Una storia bellissima quella di Alberto Minari, nativo di San Pancrazio, di famiglia contadina che da ragazzino approdò nella bottega di un «maringón» di Baccanelli. Dopo di che fu assunto dal maestro falegname parmigiano Dialma Ampollini (con bottega di via Turchi) alle cui dipendenze rimase una vita. In questi anni, di stampini, Alberto, ne ha fatti migliaia. Ma il riconoscimento più bello per Minari furono le parole di Baldassarre Molossi, indimenticato direttore della Gazzetta di Parma ed accademico storico dell’Accademia Italiana della Cucina.

«Lei, Minari - disse Molossi -, ha creato lo stampino perfetto dell’ombelico di Venere, di 28 mm di diametro. Bravissimo!!». Un altro artigiano abilissimo nel realizzare quelli che oggi sono diventati oggetti rari fu l’indimenticato Raffaello Gandolfi, popolare personaggio molto noto e stimato in Val Cedra. Parmigiano, di famiglia originaria di Alberi di Vigatto, ma residente a Monchio delle Corti, paese della moglie, fu l'alleato provvidenziale e fedele di tante «rezdóre».

Cesellatore e stilista pure lui, come Albero Minari, degli stampini per gli anolini realizzati in legno di faggio, noce o maggiociondolo, fu uno dei pochi artigiani rimasti, se non l'unico, che nel suo laboratorio monchiese, si dilettava a creare con il legno giusto grattugie per grattugiare il formaggio («razóri»), «moschére», palette per difendersi dalle mosche, mortai, taglieri, stampi per spongate con tanto di fregi beneauguranti come la margherita ed il sole celtico. Ed ancor : porta-sale e porta - fiammiferi da appendere in cucina come usavano fare le nostre nonne.
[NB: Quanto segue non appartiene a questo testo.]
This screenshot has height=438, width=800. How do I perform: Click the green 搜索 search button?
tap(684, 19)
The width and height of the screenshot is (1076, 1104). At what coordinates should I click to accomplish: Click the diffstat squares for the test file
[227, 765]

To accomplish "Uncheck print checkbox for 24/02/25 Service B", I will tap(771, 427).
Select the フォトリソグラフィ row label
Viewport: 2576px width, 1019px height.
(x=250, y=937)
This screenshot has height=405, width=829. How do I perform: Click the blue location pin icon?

E a proposito di spongate, in un paesino sperduto, dopo il passo del Cirone, nel cuore della Val D'Antena, Pracchiola, dove ogni famiglia fa la spongata secondo le antiche ricette, sicuramente, in qualche cucina saranno conservati gli stampi che ripropongono la simbologia della beneaugurante margherita lunigianese oppure delle foglie di castagno.

Già, gli «introvabili», amabili tracce della vita di ieri dei quali possiamo trovare interessantissime documentazioni nei volumi di don Enrico Dall’Olio, il padre dell’etnografia parmigiana, oltre rari reperti custoditi in alcuni musei etnografici come quello di Ozzano Taro, Villafranca Lunigiana, San Pellegrino in Alpe (Garfagnana) e Coenzo grazie alla lungimiranza, alla sensibilità ed all’amore nei confronti della propria terra dei rispettivi fondatori di queste stupende realtà assolutamente da visitare: Ettore Guatelli, Germano Cavalli, don Luigi Pellegrini e don Learco Paini.